You kept me like a secret I kept you like an oath

186 24 13
                                    

Sen beni bir sır gibi, ben seni bir yemin gibi tuttum.

Akşam saatine gelirken oturdukları masada sohbet eden arkadaşlarını sessizce dinliyordu Jimin.

"Yemek yemedin aç mısın?" Hoseok'un sorusunu kafasını sallayarak reddetti.

Kafasını yasladığı masada  pozisyonundan dolayı direk karşısındaki Jungkook'u görüyordu. Namjoon ile bir şeyler konuşuyordu. Gözlerini çekmedi ve izlemeye devam etti.

Jungkook'tan önce hapishane aynıydı. Daniel ve diğer bir sürü sorun. Jungkook gelince daha farklılaşmıştı. Uzun süre sonra tekrar değer vermeyi tatmıştı. Şimdi ise kaybediyordu bunu.

Değer gördüğü insan artık gözlerini ona değdirmiyordu bile. Jungkook'un gözleri konuşurken ona takıldı. Son konuştuklarında pek iyi bitmemişti farkındaydı.

Grubun ikiye ayrılmaması için her şeyi yapmışlardı. Jimin Jungkook olduğu zaman istemese de kalkıyordu. Eğer ikiye ayrılırlarsa Daniel onları tek tek avlardı.

Bazen birlikte oturuyorlardı şuan olduğu gibi. Jungkook'u tek başına hiçbir yere götürmüyordu. Önlemdi bu sadece.

"Park Jimin ziyaretçin var." Bu sefer müdür gelmişti bunu söylemeye. Birkaç gün geçmişti annesini tekrar göreli. Kafasını kaldırmadı.

"İstemiyorum." Tüm blok şaşırdı. Birisi ilk kez ziyaretçisiyle görüşmek istemiyordu. Bilmiyorlardı ki Jimin çağırmamıştı onu.

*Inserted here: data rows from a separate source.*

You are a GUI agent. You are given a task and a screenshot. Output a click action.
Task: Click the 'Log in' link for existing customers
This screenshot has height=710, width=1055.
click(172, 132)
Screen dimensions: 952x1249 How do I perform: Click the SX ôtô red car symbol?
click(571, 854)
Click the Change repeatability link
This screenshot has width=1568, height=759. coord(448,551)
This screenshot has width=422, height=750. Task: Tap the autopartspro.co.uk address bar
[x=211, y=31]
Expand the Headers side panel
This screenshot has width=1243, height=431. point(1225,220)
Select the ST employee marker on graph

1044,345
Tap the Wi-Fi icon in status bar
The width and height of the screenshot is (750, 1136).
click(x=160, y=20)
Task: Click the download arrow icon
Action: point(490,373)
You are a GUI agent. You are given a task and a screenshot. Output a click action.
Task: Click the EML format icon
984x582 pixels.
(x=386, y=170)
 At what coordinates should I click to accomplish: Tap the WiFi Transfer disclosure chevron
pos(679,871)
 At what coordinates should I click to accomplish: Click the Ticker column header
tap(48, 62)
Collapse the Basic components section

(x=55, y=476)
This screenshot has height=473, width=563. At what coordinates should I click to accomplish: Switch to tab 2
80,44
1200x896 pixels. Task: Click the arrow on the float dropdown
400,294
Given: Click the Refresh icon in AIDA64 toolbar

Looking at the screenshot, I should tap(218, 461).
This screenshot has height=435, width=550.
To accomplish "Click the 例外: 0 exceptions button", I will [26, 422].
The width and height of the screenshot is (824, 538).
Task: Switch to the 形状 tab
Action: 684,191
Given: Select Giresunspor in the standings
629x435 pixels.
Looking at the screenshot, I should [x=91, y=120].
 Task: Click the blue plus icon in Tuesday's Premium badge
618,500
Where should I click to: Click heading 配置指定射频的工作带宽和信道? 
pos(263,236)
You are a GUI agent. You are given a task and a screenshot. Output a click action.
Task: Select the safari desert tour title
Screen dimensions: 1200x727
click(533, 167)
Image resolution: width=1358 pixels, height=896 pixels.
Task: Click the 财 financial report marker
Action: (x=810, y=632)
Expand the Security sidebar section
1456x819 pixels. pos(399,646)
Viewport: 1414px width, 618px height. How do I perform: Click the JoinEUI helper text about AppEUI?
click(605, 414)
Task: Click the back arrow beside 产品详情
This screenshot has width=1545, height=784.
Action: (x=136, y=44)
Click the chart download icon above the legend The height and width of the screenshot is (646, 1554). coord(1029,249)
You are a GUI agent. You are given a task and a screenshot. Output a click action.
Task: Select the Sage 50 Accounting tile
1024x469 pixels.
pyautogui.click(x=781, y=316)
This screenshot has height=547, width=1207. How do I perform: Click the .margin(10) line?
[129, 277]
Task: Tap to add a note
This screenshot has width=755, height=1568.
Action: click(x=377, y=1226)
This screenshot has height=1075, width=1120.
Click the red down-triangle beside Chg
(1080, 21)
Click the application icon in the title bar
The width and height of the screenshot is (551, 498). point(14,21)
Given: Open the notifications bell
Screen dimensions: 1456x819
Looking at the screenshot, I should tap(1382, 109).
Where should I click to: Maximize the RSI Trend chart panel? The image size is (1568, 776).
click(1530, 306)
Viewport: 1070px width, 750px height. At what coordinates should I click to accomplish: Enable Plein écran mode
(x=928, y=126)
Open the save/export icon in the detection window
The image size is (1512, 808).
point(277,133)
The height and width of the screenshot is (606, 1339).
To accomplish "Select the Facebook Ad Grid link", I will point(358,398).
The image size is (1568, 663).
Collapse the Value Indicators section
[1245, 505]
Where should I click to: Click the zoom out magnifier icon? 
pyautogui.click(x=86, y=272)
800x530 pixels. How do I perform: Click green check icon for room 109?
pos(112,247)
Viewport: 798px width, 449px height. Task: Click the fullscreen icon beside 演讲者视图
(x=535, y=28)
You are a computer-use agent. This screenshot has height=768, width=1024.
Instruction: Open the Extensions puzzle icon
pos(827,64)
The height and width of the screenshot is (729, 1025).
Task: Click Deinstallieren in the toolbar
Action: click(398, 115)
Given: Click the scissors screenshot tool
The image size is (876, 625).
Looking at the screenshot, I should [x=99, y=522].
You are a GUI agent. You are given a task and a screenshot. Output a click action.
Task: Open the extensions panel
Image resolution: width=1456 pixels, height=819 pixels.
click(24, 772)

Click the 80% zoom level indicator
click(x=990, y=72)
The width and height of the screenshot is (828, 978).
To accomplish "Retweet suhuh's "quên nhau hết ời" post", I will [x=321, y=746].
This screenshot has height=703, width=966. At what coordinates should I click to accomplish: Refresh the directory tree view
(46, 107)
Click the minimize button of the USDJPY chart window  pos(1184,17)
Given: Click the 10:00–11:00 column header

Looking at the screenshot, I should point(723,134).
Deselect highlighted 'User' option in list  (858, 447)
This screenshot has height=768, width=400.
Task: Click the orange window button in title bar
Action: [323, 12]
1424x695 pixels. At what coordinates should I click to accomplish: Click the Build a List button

Masadakiler de şaşırdı. Konuşmalarını kesen Namjoon ve Taehyung da gözlerini müdüre dikmişti.

"Park Jimin ziyaretçin var dedim."

"İstemiyorum, gönderin." Müdür yaklaşarak kolundan tutarken sertçe çekti. Gardiyanlar yaklaşırken masadakiler izliyordu.

"Ziyaretçin var."

"İstemiyorum gönderin. Siktirsin." Gardiyanlardan biri kolunu tutarken sertçe kurtuldu tutuşundan tekrar.

"İstemiyorum diyor duymuyor musun?" Yoongi gardiyana seslenirken Jimin'i kolundan tutup uzaklaştırmıştı.

Müdür gülerek yaklaştı.

"İste ya da isteme ziyaretçin var. Alın şunu." Gardiyanlar tekrar yaklaşırken Jimin birini tekme atarak uzaklaştırdı. Herkes onun neden böyle bir tepki verdiğini merak ediyordu.

Gardiyanların tutması ile ona yaklaşan Jungwoo Jungkook'un kaşlarını çatarak yumruklarını sıkmasına neden oldu.

Mavi gözlü olanın çenesini tutan müdür kulağına yaklaştı ve fısıldadı.

"O ziyarete gideceksin yoksa Jungkook'u 1 ay boyunca hücreden çıkarmam. Neden bulmak en kolayı Jimin." Gözleri titredi Jimin'in. Kafasını salladı usulca.

Arkadaşları gardiyanları geçmeye çalışırken konuştu.

"Tamam gidiceğim." İnip kalkan göğsü ile yerinden ayrılmıyordu Jungkook. Neden bir anda kabul etmişti?

Jungwoo adlı adam büyük bir oyun oynuyordu. Yavaş adımlarla yürürken arkasından da müdür geliyordu.

Sertçe oturdu ayaktakiler.

"Bir insan ziyaretçisini görmesi için zorla götürür mü lan?" Taehyung'un sert sesi ile masadakiler bu konuyu tartışmaya başladı.

"Jungwoo'ya kim olduğumuzu gösterelim." Uzun zamandır sessiz olan Jungkook'un sesi ile herkes ona döndü. Ondan çıkan fikir şaşırtmıştı.

"Ne planlıyorsun?"

"Sungwoo'dan hücrenin anahtarlarını alın. Muhtemelen ziyaretten sonra oraya götürürler. Siz hücredekileri çıkarırken dağılıp blokların kapılarını açalım. Ben de müdürü ziyaret edeyim."